Collected data

--------------------------------

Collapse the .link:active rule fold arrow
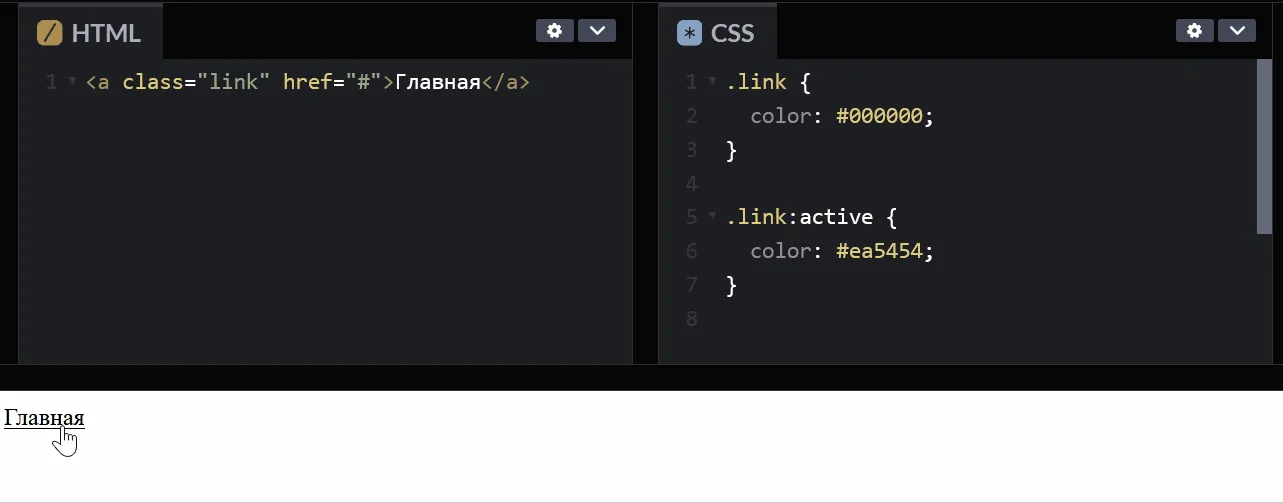The image size is (1283, 503). click(712, 216)
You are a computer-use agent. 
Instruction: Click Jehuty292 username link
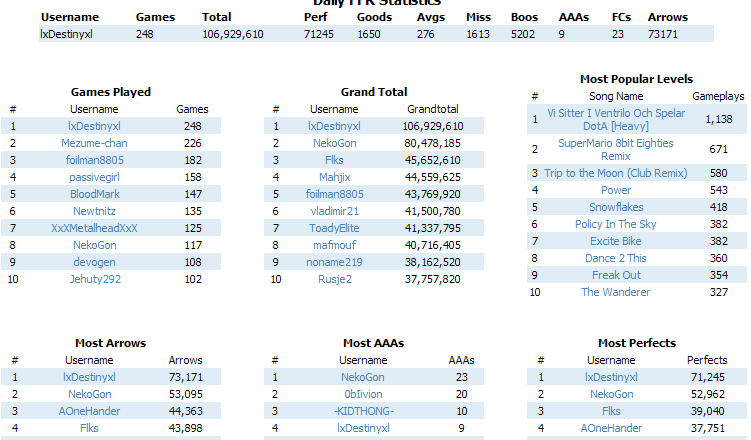point(95,279)
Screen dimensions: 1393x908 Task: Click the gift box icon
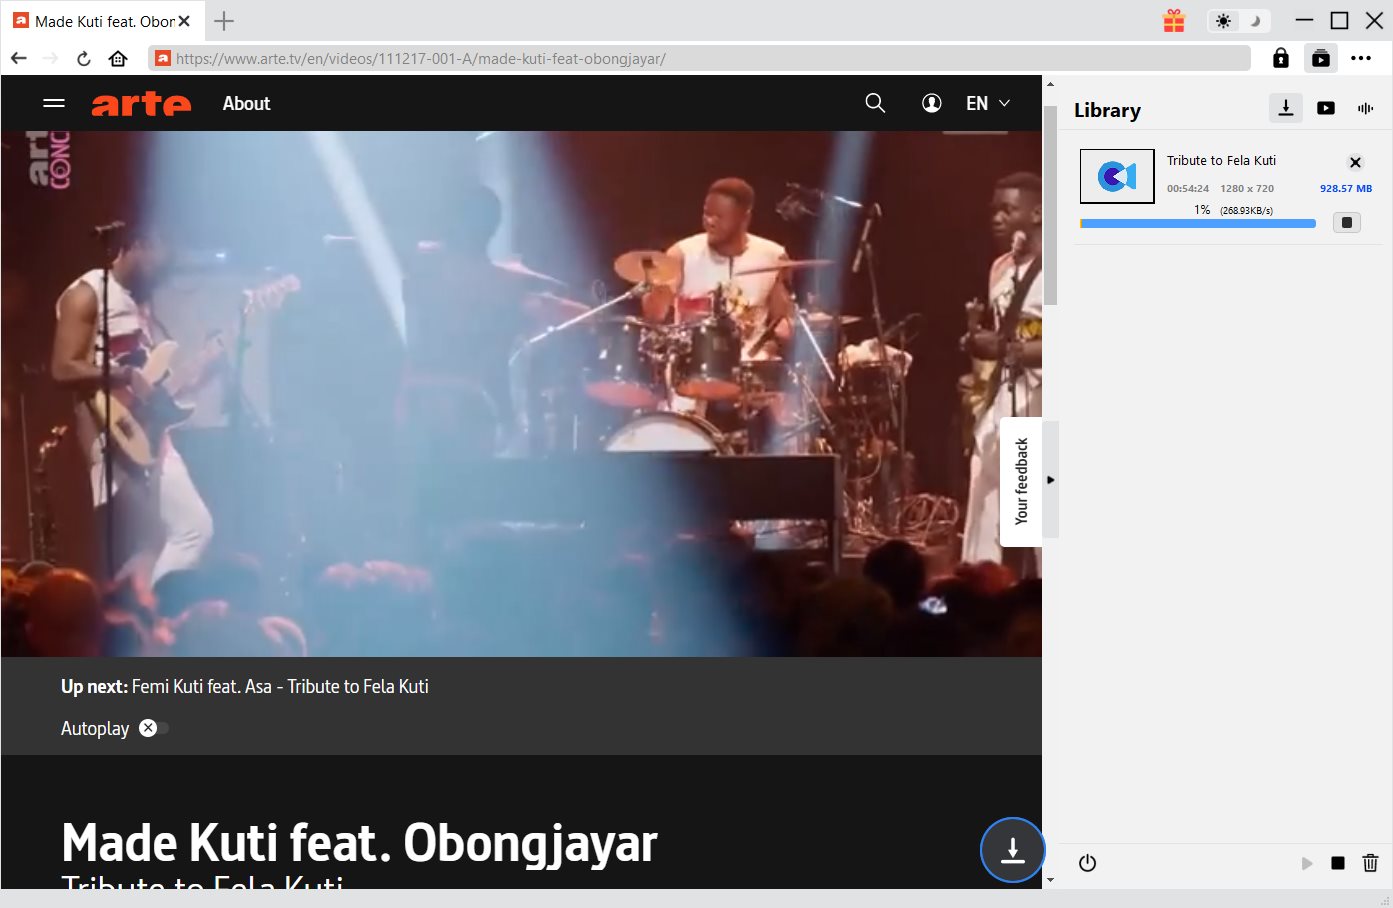coord(1174,21)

--------------------------------

= WORK INSTRUCTIONS =
Omit all images when repeating the data above exactly.

= WRITTEN SOLUTION =
Collapse the .link:active rule fold arrow
The image size is (1283, 503). click(712, 216)
You are a computer-use agent. 
Instruction: Click Jehuty292 username link
point(95,279)
Screen dimensions: 1393x908 Task: Click the gift box icon
coord(1174,21)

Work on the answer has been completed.